Think of WordPress as a house — we need to know all its entry points, weak spots, and security measures to properly test it. Let’s break this down into the juicy parts that actually matter for real-world pentesting.

🔴 Understanding the Battlefield

The WordPress Kingdom
Picture WordPress as a medieval castle with different layers of defense:

├── Public Face (wp-content)
│ ├── The Courtyard (themes)
│ ├── The Armory (plugins)
│ └── The Treasury (uploads)
├── The Keep (wp-admin)
└── The Foundation (wp-includes)

Think of wp-config.php as the castle’s secret vault — it holds all the keys to the kingdom. This is often your golden ticket if you can get your hands on it.
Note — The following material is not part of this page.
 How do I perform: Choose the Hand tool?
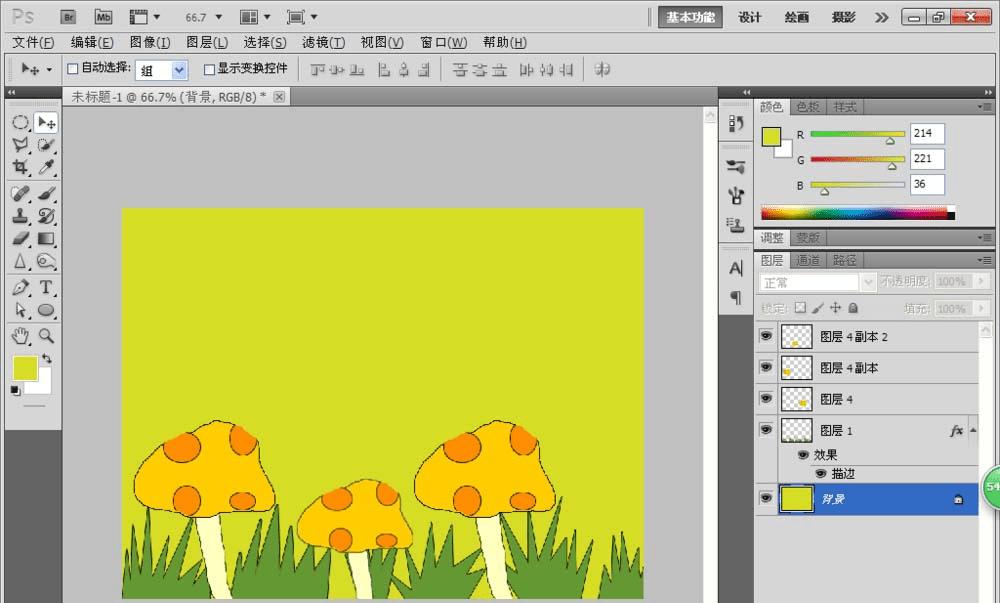(x=20, y=335)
🔵 The Cast of Characters: User Roles

Let’s break down the power structure in a way that matters for exploitation:

👑 Administrator
- The king/queen of the castle
- Can do literally everything
- Your primary target for privilege escalation
- Usually hangs out in /wp-admin

🗡️ Editor
- The noble with limited powers
- Can’t touch system settings but rules over content
- Often has access to juicy features
- Potential stepping stone to admin

✍️ Author
- The knight who can publish their own stuff
- File upload capabilities = potential shell upload vector
- Limited but dangerous if exploited right

📝 Contributor & Subscriber
- The peasants of WordPress
- Limited access but never underestimate them
- Perfect for initial foothold

🔍 The Hunt Begins: Attack Vectors That Actually Work

1. The Lazy Admin’s Mistakes

- Default credentials (admin/admin)
- wp-admin accessible to the world
- Debug mode left on in production (check wp-config.php)
- Backups lying around (.sql, .zip, .tar.gz)

2. Plugin Paradise
This is where the fun begins! Plugins are like mini applications inside WordPress, each potentially a new door to kick down.

3. Theme Theater
Themes can be a goldmine for:
- File inclusion vulnerabilities
- Arbitrary file upload
- SQL injection in custom queries

🛠️ Your Hacking Toolkit

Reconnaissance Phase

Common Weak Spots

1. XML-RPC Interface
 — Often forgotten
 — Brute force paradise
 — System.listMethods to see what you can play with

2. REST API
/wp-json/wp/v2/users/
/wp-json/wp/v2/posts/

3. Upload Functions
 — Media uploader
 — Avatar uploaders
 — Theme/plugin editors

🎣 Social Engineering Angles

WordPress sites are often managed by:
- Small business owners
- Non-technical content creators
- Marketing teams

This means:
- Password reuse is common
- Security updates are delayed
- Default settings remain unchanged

🎯 Quick Wins Checklist

- [✓] Check /wp-content/debug.log
- [✓] Look for wp-config.php backup files
- [✓] Test default credentials
- [✓] Check user enumeration
- [✓] Scan for vulnerable plugins
- [✓] Test file upload restrictions
- [✓] Look for exposed .git folders

Tips

The best hackers aren’t those who know the most exploits, but those who understand how the system works and where people usually mess up.